The guild also wanted me to offer alternative ideas in beading for the center of the sunflower using beads; one guild member called it “messy beading.” Since I didn’t know what “messy beading” was I stitch the design as diagramed and then stitched three other center designs in the beading techniques I was familiar with. I liked all three methods of beading techniques; each technique creates its own look and I can see using in on different canvases for a special effect.

I use Miyuki beads whenever possible, Toho are also excellent beads too. I use mostly Miyuki because that is what I started with and although the beads may be intermixed, there is a very slight size difference. There are many seed beads on the market and they are not all equal; I would stick with Japanese seed bead Manufactures, Mill Hill or a source I knew I could trust. Beading is a whole blog(s) unto itself so I will just say if you are starting beading, buy one manufacturer and stick with them. I will also add an addendum to this if you buy a kit, don’t throw the beads away, use them. We will assume that whoever kits the project uses the best beads available for the project; if you find this to be untrue then substitute your favorite beads for the project.

The first sunflower used round 11/0 seed beads and made loops of beads.

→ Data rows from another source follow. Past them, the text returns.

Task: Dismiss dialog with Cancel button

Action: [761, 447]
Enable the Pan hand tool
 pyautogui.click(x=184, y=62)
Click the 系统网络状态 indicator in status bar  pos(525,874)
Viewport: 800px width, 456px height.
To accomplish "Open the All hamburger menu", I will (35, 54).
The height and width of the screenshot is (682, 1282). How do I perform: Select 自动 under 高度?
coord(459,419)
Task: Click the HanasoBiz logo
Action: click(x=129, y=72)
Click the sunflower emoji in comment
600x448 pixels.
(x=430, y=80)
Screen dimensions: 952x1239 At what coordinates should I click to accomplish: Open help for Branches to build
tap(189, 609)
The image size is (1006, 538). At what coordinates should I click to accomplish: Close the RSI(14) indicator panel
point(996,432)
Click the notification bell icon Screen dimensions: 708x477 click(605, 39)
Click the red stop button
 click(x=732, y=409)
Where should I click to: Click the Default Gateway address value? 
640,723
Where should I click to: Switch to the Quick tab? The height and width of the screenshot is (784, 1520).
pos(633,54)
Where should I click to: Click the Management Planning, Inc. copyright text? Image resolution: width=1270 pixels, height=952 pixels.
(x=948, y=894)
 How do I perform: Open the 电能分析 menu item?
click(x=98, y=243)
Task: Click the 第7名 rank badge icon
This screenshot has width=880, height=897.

This is the technique I would call “messy beading” you string several beads on beading thread and make loops. I like this technique, but it will catch easily and so be careful where you use it. You could secure each loop so that if one loop breaks they all won’t come unraveled.

 

The next sunflower technique is similar to “French knots on a Stick” but they stand straight up; it could be considered another messy beading technique. It is another technique that will catch easily and so you might want to secure each spike so all will not unravel. Although you can’t see in this picture, nor can you see looking straight on the sunflower I stitched this using two different beads (see diagrams). On the four corners I used a small bugle bead topped with a seed bead. The rest of the beading was stitched using all seed beads. I didn’t think of this until just now but using different lengths of bugle beads would make an interesting effect.

Note: I did not secure either of the above but I am not using where they might be snagged.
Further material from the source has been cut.